Data under study:
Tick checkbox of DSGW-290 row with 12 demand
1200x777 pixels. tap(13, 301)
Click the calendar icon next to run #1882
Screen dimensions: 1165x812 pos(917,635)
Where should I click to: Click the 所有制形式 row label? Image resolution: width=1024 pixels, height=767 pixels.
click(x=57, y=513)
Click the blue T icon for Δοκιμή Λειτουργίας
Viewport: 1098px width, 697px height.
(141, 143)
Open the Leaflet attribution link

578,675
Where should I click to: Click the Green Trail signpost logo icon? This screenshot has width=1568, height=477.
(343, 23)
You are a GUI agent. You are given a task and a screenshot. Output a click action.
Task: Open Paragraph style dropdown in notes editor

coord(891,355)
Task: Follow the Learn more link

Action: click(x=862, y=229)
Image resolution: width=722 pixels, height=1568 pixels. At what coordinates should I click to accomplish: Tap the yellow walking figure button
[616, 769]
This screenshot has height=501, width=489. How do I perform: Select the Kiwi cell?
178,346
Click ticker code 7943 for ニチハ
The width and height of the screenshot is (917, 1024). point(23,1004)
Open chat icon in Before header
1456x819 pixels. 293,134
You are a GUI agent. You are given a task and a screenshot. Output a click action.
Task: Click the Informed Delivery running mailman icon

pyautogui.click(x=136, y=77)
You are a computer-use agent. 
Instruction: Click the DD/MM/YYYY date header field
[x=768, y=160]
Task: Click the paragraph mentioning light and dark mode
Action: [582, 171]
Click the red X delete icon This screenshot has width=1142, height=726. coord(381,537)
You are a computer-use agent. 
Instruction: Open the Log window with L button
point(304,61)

Exercise details:
The data above must be returned in full, exactly as written.

Reply to the task:
Tick checkbox of DSGW-290 row with 12 demand
1200x777 pixels. tap(13, 301)
Click the calendar icon next to run #1882
Screen dimensions: 1165x812 pos(917,635)
Where should I click to: Click the 所有制形式 row label? Image resolution: width=1024 pixels, height=767 pixels.
click(x=57, y=513)
Click the blue T icon for Δοκιμή Λειτουργίας
Viewport: 1098px width, 697px height.
(141, 143)
Open the Leaflet attribution link

578,675
Where should I click to: Click the Green Trail signpost logo icon? This screenshot has width=1568, height=477.
(343, 23)
You are a GUI agent. You are given a task and a screenshot. Output a click action.
Task: Open Paragraph style dropdown in notes editor

coord(891,355)
Task: Follow the Learn more link

Action: click(x=862, y=229)
Image resolution: width=722 pixels, height=1568 pixels. At what coordinates should I click to accomplish: Tap the yellow walking figure button
[616, 769]
This screenshot has height=501, width=489. How do I perform: Select the Kiwi cell?
178,346
Click ticker code 7943 for ニチハ
The width and height of the screenshot is (917, 1024). point(23,1004)
Open chat icon in Before header
1456x819 pixels. 293,134
You are a GUI agent. You are given a task and a screenshot. Output a click action.
Task: Click the Informed Delivery running mailman icon

pyautogui.click(x=136, y=77)
You are a computer-use agent. 
Instruction: Click the DD/MM/YYYY date header field
[x=768, y=160]
Task: Click the paragraph mentioning light and dark mode
Action: [582, 171]
Click the red X delete icon This screenshot has width=1142, height=726. coord(381,537)
You are a computer-use agent. 
Instruction: Open the Log window with L button
point(304,61)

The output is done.